Later that same morning we saw both adults break off twigs and carry them into the top of a thick white pine tree, where their behavior suggests they had another, previously known, nest. That would mean they had been working on at least three, possibly four different nests in the month of July, little more than six weeks after their last chick had fledged.

Have readers observed or read about similar behavior in other Red-tailed Hawks? My expectation is that with a very dense population of breeding Red-tails in suburban Boston, this pair will probably not migrate, preferring to stay near their nests all year long. It looks like I will be much more interested in hawk migration this year than they will be.

Tuesday, August 3, 2010

Fall 2010 Hawkwatching Officially Begins

Fall Hawkwatching season is now officially open!

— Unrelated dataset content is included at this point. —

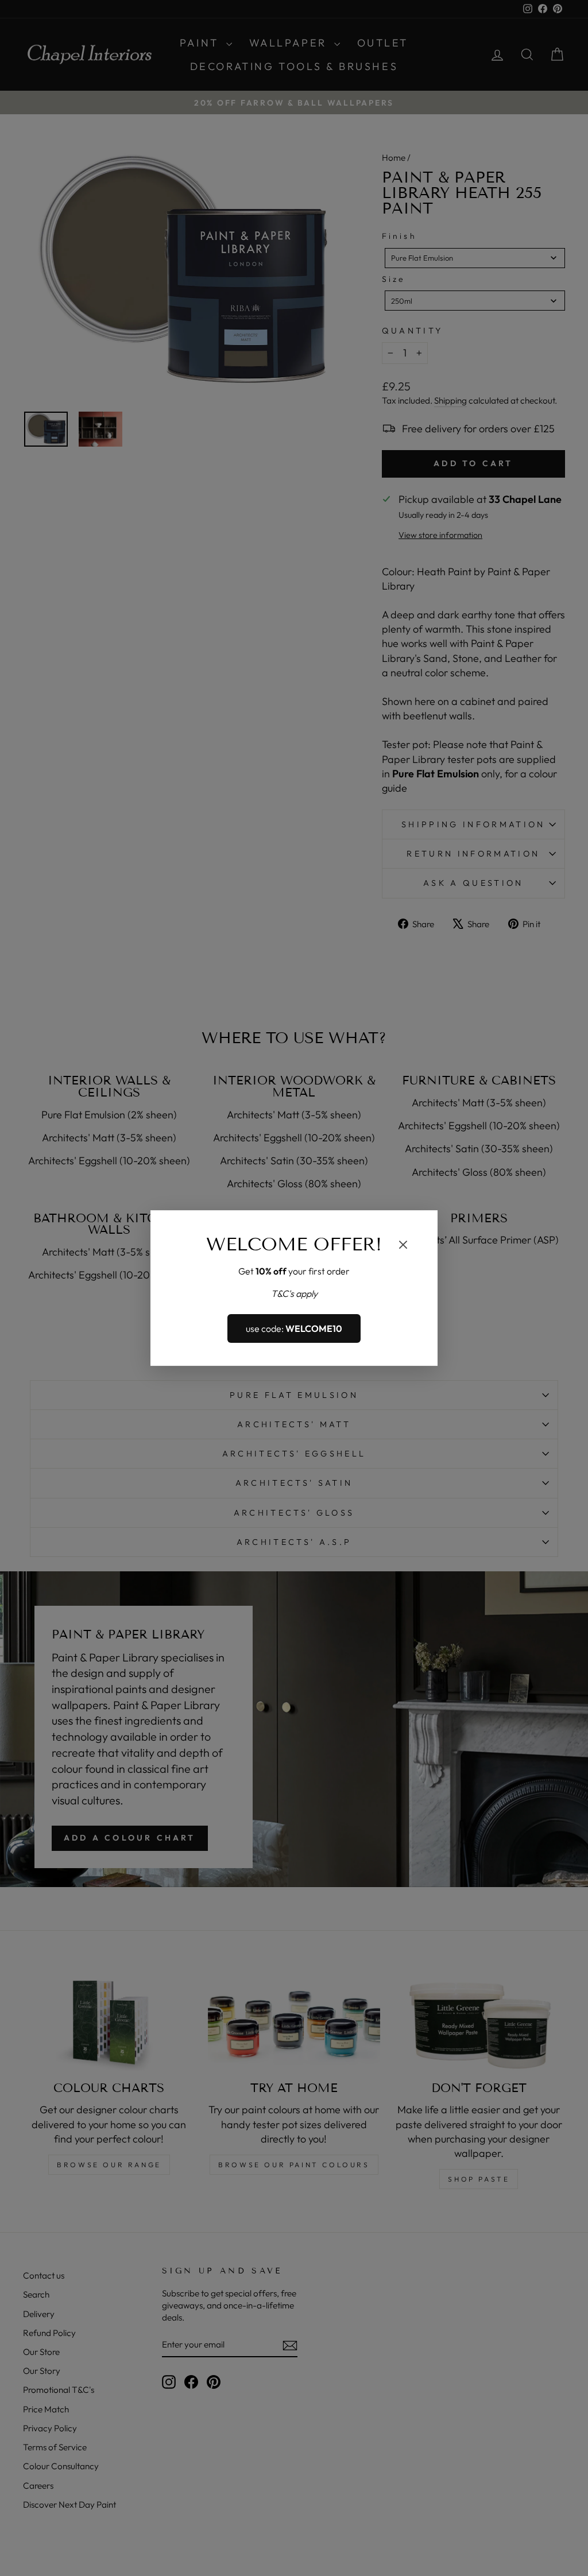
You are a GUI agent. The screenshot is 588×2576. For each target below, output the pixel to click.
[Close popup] (403, 1246)
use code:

Three hawkwatches opened for the new migration season on August 1, all three in Pennsylvania. Waggoner’s Gap near Carlisle, Second Mountain near Ft. Indiantown Gap and Chester County hawkwatch (Chambers Lake at Hibernia Park) all were open for business this past Sunday.

To perhaps no one’s surprise, early season hawkwatching is not known for its high level of activity. Waggoner’s Gap saw a single American Kestrel, Chester County saw a Bald Eagle and an Osprey, and Second Mountain posted no migrating raptors seen in 4 hours on the lookout but did find a handful on non-migrating vultures. Given the southerly winds, rain, fog and haze, the results are not unexpected.

Still, it’s the start of the new season. Another handful of watches will put binoculars in the sky around August 15, and by September 1 most sites will be at full speed again. What will this new migration season bring? Great numbers? Disappointing results? More American Kestrels, perhaps?

Stay tuned to Hawk Migration Notes for regular updates on how the season is progressing. Who had a big day?  Where was that rare raptor seen?  We'll provide regular highlights of the season as it is occurring.  Until September, highlights will be posted weekly, unless something really exciting happens.  Starting in September, the highlights will become more frequent, as will, we hope, the hawks.